Being around the middle of September, I was casually reminded of yet another wave of tv anniversaries significant to childhood (and even one that was in itself utterly insignificant to me on its own in its own time, which will be the last item I'll hit this week), among them 57th anniversaries for increasingly surrealist comedy Green Acres today, and the strange, three-year journey that was pitched and begun as a spacefaring Swiss Family Robinson adventure, but morphed into an increasingly child-minded, campy affair, Lost In Space, yesterday. This past Monday was the 56th anniversary of another childhood favorite, the sentimental, emotionally idyllic and easy target for cynicism, Family Affair.

      However, back to the present and near future, at least briefly.
     Much of my current series watching newly-arrived this week lies waiting for me, another victim of the twin, adult responsibilities of workplace demands and an attempt to find healthful, restorative patches of sleep, free time otherwise made additionally scarce by having to straighten out a few financial matters and getting a long, surprise phone call from an elderly friend from comics fandom circles, which was a relief since I'd been getting a creeping fear that he'd passed away during some months of silence.
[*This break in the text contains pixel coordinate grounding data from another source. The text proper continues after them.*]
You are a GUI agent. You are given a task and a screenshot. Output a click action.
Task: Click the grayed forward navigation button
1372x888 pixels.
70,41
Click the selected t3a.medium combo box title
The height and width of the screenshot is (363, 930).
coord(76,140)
     Consequently, Resident Alien (Syfy), Archer (FX & Hulu), Welcome To Wrexham (again, FX & Hulu), Star Trek: Lower Decks (Paramount +), among others wait for me to reach the weekend.
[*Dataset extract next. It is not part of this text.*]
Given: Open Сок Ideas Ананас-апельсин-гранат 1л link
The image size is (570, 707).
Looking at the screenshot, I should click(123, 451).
    TCM continues to roll out so much, around the clock, and experience has shown me that while I will not like everything, there's a high likelihood that future favorites (via the past) await me if I just happen to take the time to check them out. Even just sticking to the known, I see that Saturday night at 10:15 (all times Eastern -- adjust accordingly) they'll be running Stand By Me (1986), which I have seen, but just before it at 8 it's Running On Empty (1988), a Sydney Lumet film which I've never made time for, but which I've found myself interested in even just for a little of the long-gone River Phoenix and a 34-year younger version of Christine Lahti, who I've seen in many things over the years but never bothered to put a name to the face until her current, ongoing role on the Paramount + series Evil.
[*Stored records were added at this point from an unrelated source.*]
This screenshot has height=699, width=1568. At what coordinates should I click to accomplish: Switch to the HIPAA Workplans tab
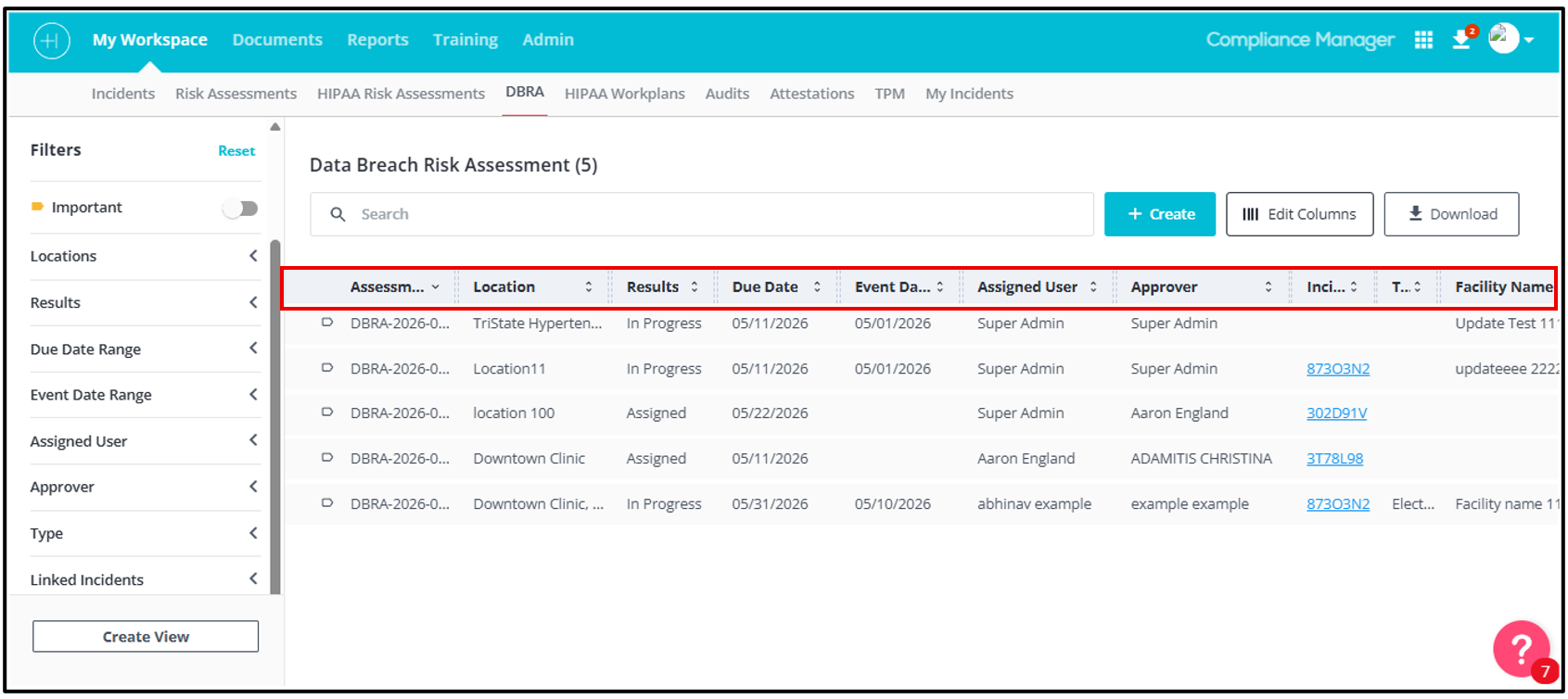pos(625,94)
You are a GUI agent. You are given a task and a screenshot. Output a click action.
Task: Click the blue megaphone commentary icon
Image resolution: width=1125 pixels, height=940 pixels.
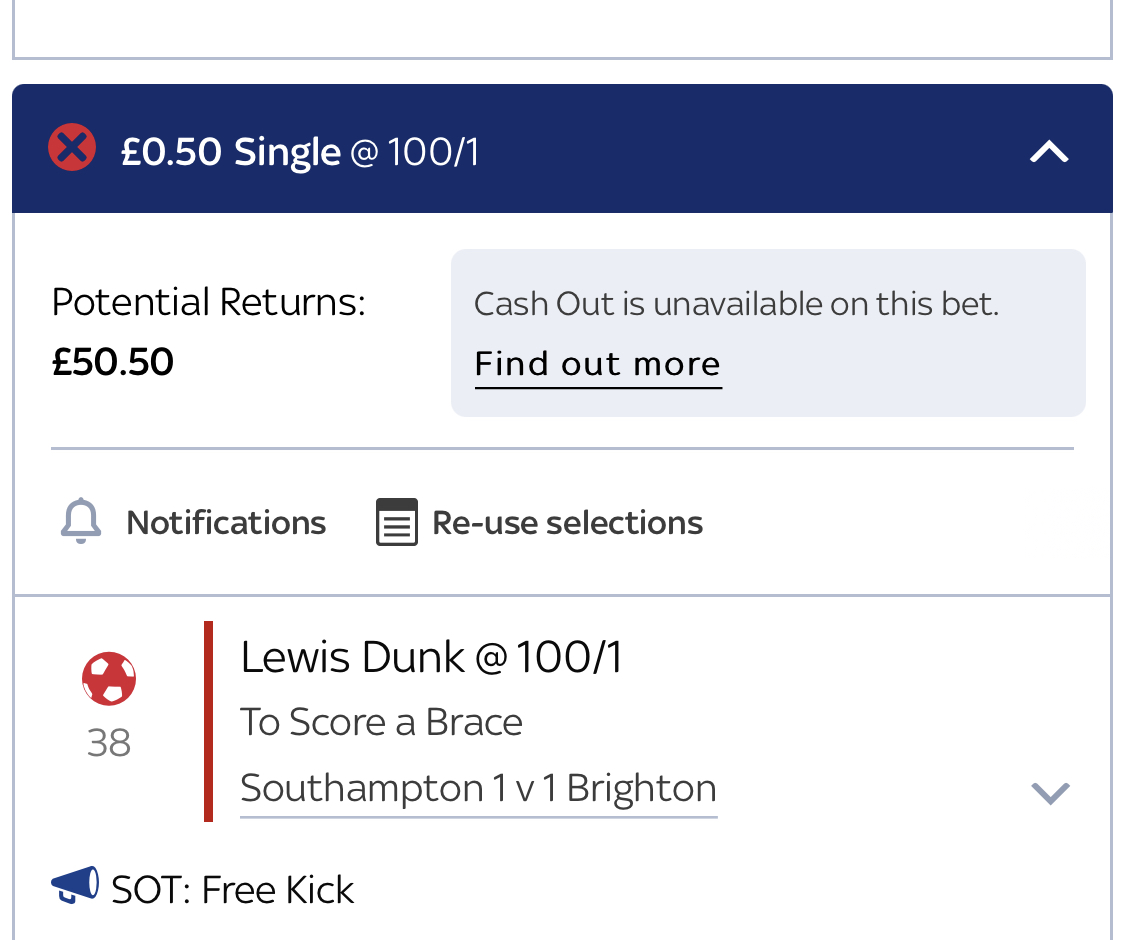75,885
     Sunday at 5:45 they're running (for the second time in the past month or so) The Last of Sheila (1973) a mixed bag star vehicle whodunnit which grew out of an actual party game a blend of celebrities played.
     And if you're looking for an odd splash of late year holidays roughly three months early, Monday at 10 they'll be running A Christmas Story (1983), which as one of those films that's gotten the back-to-back showings for 24 hours treatment, and seems to evoke spontaneous responses of "You'll shoot your eye out!" whenever it's mentioned, I'm almost certain it's familiar territory. Still, here's the trailer.
  I don't know... I still have a positive feeling about the film, but given how many of the beats they just played there just watching the trailer scratched most of my itch for now. I may just wait 'til nearer the holidays.
  In a similarly forced-nostalgia bid, just before that at 8pm is Wood Allen's Radio Days (1987).
     (If you happen to be in the "I can't watch anything from Woody Allen anymore" camp... well, I hope you get over that eventually. If you decide to only source your entertainments from moral paragons you're going to miss out on the majority of what's out there, and inadvertently bury the efforts of a great many other actors and production people who had nothing to do with the director's private life decisions.)
     Buried at 2am on Wednesday is Elia Kazan's timeless (especially in an era where we always seem to be in a campaign season) media and political power of illusion film A Face In the Crowd (1957).

From 6am 'til 8 it'll be all Sophia Loren items, then at 8 it's a focus on Joan Collins until 4am the next day.
     4am Wednesday is a crime thriller starring Stacy Keach as a depressed, alcoholic cop who has to team up with British security expert (played by Edward Fox) to work outside the law to rescue the latter man's wife and daughter from kidnappers. The extra twist is that the security man's current wife is the cop's ex. It's all very grindhouse, and I can readily see why I wouldn't have paid it any attention back in '77, but it has some odd, sleazy, formulaic appeal now. That's The Squeeze (1977). Here's the trailer.
     I see there's what appears to be a full version of it over on YouTube, too.
     8am brings silent-era Hitchcock, with the family running a boarding house wondering if their new tenant is Jack the Ripper. That's The Lodger (1927). Here's a fairly clean version of it.
     Hitchcock's back (with sound) at 4:45 that afternoon, with the murder-swapping Strangers On a Train (1951).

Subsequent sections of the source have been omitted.